I’ll bet more digital pictures have been taken than all the pictures in the days of film!
Jimmy might have a point, but I still side with digital. Besides the ease, I think that they might last longer. Photographs on paper eventually fade.
With facial recognition, search by picture will soon to be as ubiquitous as search by text.With webcams everywhere expect your less dignified moments to lurk all around the world.
“People take pictures of each other; Just to prove they really existed” – Ray Davies
A cogent observation. Nostalgia driven.
My mother is 87 and a week or so ago she said one of these days people are going to be sorry they don’t have pictures (i.e. prints) of many things, just “computer pictures” as she calls them.
I like having photos in hand and on the computer. I’ll often take my favorite 100 snapshots & have them printed, then I can look at them or staple them to a wall and enjoy them as I walk by.
My wife and I have just finished decluttering our house. The final step was going thru the many boxes of old photos we had. We scanned and saved the ones that we wanted to keep and tossed the rest. It was not an easy thing to do, and part of me agrees with Arlo, “the world will be a sadder place.”
Kodak had a series of ads that said “Pictures are memories you can hold in your hand.” That may be a little hokey but it is true.
Black-and-White photographs and negatives will endure, but not as much color, Kodachrome slides being a notable exception to the rule.
I attended the opening of a 100 year old time capsule once. The contents included coins, letters, a newspaper, a dollar bill and various other papers. The coins of course were in perfect shape. The newspaper had crumbled to small pieces, but some of the letters were readable. And the dollar bill was nearly perfect.
Someone there was video-taping the event on a VHS camera. I asked him what he was going to do with the tape and he said it would be buried with the new time capsule. I guess he never thought about the likelihood of having a working VHS player in 100 years, or having the tape still readable.

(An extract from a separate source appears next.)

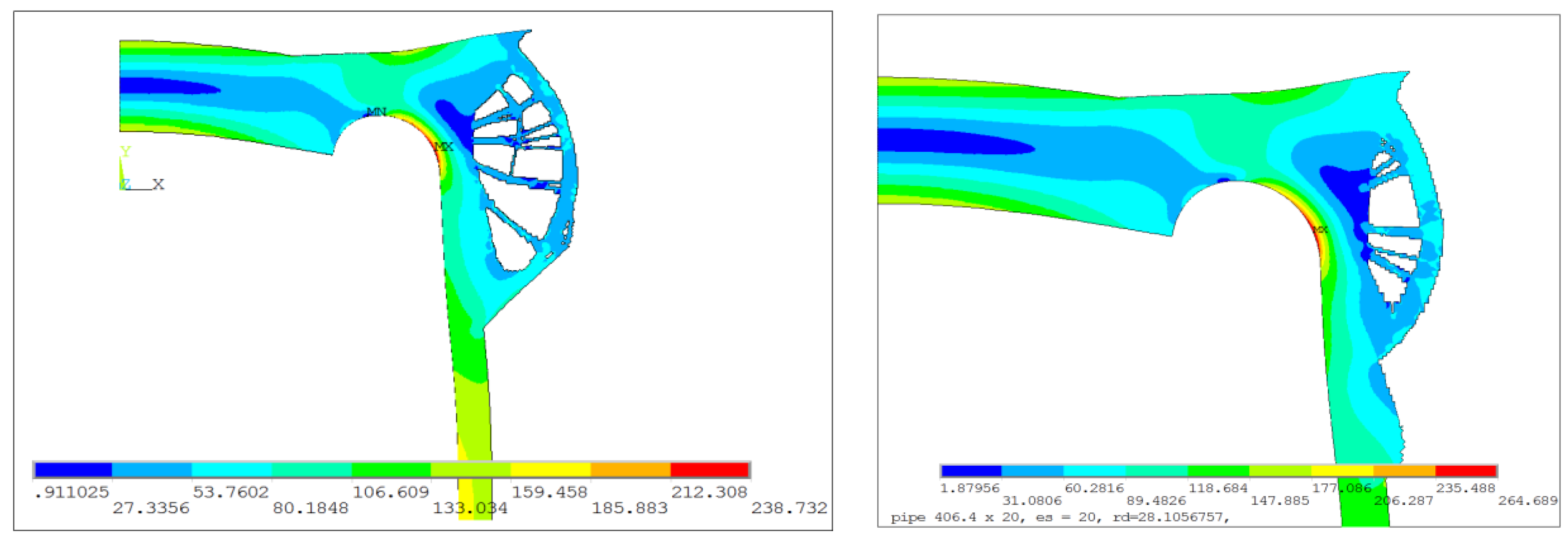Click the green legend swatch in left plot
The height and width of the screenshot is (539, 1568).
391,469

i have a b/w picture taken at Knott’s Berry Farm in the 40’s of my grandma and Chief Thundercloud, the first on screen Tonto
Just because it’s an “old photograph” doesn’t mean it has to be on paper.
Baring nuclear war or a huge meteor, the internet is going to exist in some form for a very long time. Chances are pictures that have been uploaded will still be online (especially if it is that nude picture that your ex-boyfriend took and swore that no one else would ever see).
That said, as long as you have a properly stored negative, especially a b&w negative, you have an archive that will easily last a century.